Regia di Gianni Aureli vedi scheda film
Storia di resistenza non armata al regime fascista, Aquile randagie di Gianni Aureli racconta le vite dei componenti di un gruppo scout dal 1928, anno in cui Mussolini inglobò l'ASCI (Associazione Scautistica Cattolica Italiana) all'interno dell'Opera Nazionale Balilla, al 1945. La pellicola ha il suo maggior problema nell'estrema sintesi, diciassette anni ripercorsi in volata, come le panoramiche su drone di cui il regista abusa, così che il film riveli una struttura troppo episodica e frammentata.

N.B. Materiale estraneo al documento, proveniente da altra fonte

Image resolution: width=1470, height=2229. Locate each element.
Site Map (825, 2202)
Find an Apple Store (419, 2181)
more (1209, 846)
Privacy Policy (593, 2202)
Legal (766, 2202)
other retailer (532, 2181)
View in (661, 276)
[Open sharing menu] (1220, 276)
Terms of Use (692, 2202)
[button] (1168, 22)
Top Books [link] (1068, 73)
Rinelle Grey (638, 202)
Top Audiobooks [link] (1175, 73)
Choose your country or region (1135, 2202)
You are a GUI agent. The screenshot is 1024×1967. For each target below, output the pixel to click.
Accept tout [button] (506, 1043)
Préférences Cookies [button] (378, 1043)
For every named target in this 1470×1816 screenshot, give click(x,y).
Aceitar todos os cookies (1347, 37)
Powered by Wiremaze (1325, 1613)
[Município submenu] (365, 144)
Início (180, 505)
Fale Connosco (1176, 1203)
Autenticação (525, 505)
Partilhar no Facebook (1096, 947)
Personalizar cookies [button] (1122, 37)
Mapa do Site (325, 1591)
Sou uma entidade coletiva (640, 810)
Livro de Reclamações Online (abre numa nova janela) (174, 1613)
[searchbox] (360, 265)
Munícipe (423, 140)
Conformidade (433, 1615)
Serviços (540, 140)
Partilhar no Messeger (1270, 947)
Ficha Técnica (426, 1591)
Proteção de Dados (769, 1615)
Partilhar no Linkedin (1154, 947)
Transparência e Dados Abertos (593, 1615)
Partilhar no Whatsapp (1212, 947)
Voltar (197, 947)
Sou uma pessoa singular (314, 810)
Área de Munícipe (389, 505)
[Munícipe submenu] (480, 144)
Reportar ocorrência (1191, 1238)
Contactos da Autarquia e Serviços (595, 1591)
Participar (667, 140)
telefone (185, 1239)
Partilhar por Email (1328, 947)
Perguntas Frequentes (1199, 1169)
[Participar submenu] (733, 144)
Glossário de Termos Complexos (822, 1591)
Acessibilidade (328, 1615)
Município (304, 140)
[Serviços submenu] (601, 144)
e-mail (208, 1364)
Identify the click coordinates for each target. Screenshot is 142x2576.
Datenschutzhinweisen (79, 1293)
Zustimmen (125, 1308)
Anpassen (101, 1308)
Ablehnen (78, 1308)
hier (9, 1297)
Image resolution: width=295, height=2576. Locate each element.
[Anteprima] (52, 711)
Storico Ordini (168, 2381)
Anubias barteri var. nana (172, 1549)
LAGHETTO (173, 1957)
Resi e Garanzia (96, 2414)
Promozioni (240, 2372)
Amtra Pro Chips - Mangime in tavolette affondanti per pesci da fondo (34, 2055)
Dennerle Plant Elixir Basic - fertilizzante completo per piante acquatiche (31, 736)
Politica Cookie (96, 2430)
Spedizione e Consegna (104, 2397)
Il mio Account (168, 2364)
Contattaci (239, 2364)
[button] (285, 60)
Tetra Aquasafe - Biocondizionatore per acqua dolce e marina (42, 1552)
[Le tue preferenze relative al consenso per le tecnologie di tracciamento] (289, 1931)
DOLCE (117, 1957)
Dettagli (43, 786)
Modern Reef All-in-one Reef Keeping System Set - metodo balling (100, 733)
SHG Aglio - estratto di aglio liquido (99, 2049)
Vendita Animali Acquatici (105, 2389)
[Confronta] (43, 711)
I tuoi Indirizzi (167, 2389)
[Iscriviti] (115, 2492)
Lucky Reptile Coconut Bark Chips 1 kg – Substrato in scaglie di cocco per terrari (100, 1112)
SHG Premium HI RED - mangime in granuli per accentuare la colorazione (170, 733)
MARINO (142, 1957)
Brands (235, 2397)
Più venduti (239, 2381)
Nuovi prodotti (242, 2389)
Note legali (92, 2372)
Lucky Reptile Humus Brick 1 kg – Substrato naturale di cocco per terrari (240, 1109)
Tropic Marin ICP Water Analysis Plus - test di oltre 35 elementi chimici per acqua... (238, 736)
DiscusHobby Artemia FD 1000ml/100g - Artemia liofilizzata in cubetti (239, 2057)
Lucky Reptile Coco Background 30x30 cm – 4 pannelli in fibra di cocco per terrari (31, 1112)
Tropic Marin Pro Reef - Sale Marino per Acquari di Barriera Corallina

D'altra parte, il peso di mettere in scena una storia vera poco conosciuta ed estremamente importante per la nostra collettività gioca a favore del film, che offre uno spettacolo piacevole, nonostante alcuni difetti tecnici dovuti anche al budget irrisorio. Le musiche di Mirko Fabbreschi e Manfred Giampietro sono buone, così come le interpretazioni dei tre protagonisti (al contrario di qualche personaggio secondario), mentre la ricostruzione storica appare leggermente artefatta in alcuni punti, non sempre aiutata da una fotografia altalenante, capace di illuminare alcuni interni in stile quasi caravaggesco per poi cadere in un'estetica da fiction. Alcune ingenuità di scrittura, come le reiterate gag atte a smorzare la carica drammatica dell'opera, non sono degne di un prodotto comunque dignitoso, educativo e godibile.
La visione di Aquile randagie lascia allo spettatore le buone sensazioni derivate dalla celebrazione del coraggio e della non violenza, mentre il buon cinefilo non potrà non apprezzare questa forma di cinema artigianale, fatta col cuore, pur bacchettando mentalmente il giovane autore, che poteva osare sicuramente di più.